久田見まつりくたみまつり

岐阜県の中南部に位置する八百津町久田見地区の神明(しんめい)神社と白髭(しらひげ)神社の祭礼として、4月第3日曜日に行われる。1590(天正18)年、稲葉右近方通がこの地を領地とするようになって、振獅子・神馬廻とともに、山車を曳く祭礼が始められたと伝わる。
 彫刻を漆や金箔で飾った高さ4~5mの6両の山車が行列を組んで進む。両神社では、曳き揃えられた山車ごとに設けられた舞台の上で、からくり人形劇がくり広げられる。山道・坂道を曳き上るために、山車は大型でなく二輪式となり、直接からくり人形を使うことは難しかった。山車の舞台を三重の構造にして、下部より第一台座の「うけひ」、第二台座の「碁盤」、最上の台座の「からくり台」と順次上に積み重ねている。操り師が引く糸は第一台座で歯車に接続し、第二台座の歯車を経て、最上の台座まで歯車で接続される。
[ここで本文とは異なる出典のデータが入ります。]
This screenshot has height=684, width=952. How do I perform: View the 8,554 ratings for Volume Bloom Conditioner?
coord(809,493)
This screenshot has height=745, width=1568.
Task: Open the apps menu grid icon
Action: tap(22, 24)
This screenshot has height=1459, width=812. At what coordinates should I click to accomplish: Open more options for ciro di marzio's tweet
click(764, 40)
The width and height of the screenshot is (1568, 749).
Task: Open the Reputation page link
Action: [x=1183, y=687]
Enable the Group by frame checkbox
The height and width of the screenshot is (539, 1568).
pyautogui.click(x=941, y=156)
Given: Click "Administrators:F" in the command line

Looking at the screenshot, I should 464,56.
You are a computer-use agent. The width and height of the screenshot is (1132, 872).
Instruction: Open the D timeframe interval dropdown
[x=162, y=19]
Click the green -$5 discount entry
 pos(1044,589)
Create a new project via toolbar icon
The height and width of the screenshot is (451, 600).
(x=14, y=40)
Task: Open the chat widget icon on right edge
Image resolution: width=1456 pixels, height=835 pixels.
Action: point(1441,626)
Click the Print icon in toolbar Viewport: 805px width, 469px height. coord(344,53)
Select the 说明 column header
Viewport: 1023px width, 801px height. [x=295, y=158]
人形は別に肢体をからくり糸で動くように作られている。操り師と人形を結ぶ糸が歯車によって一旦切られている。この構造・技法を「糸切りからくり」と呼び、たいへん珍しい仕組みである。からくり人形劇は、その年ごとの世相を反映した内容で披露される。
 「久田見の糸切りからくり」は、1975(昭和50)年に記録作成等の措置を講ずべき無形の民俗文化財に選択されている。
#

みどころ

久田見まつりの「祭り神事規約」に従い、祭礼の従事者は禁酒して、まつりの執行は一糸乱れることなく極めて厳粛に古式ゆかしく行われる。
 からくり人形は、6両の山車地区の青年達が、毎年ごと趣向と工夫をこらし創作して、披露している。華麗な山車の舞台において、伝統の「糸切りからくり」の技で現代の世相を表現する。まつりは、長きにわたって受け継がれてきた歴史に若い新たな活力が注入され、大きな魅力となって盛り上がる。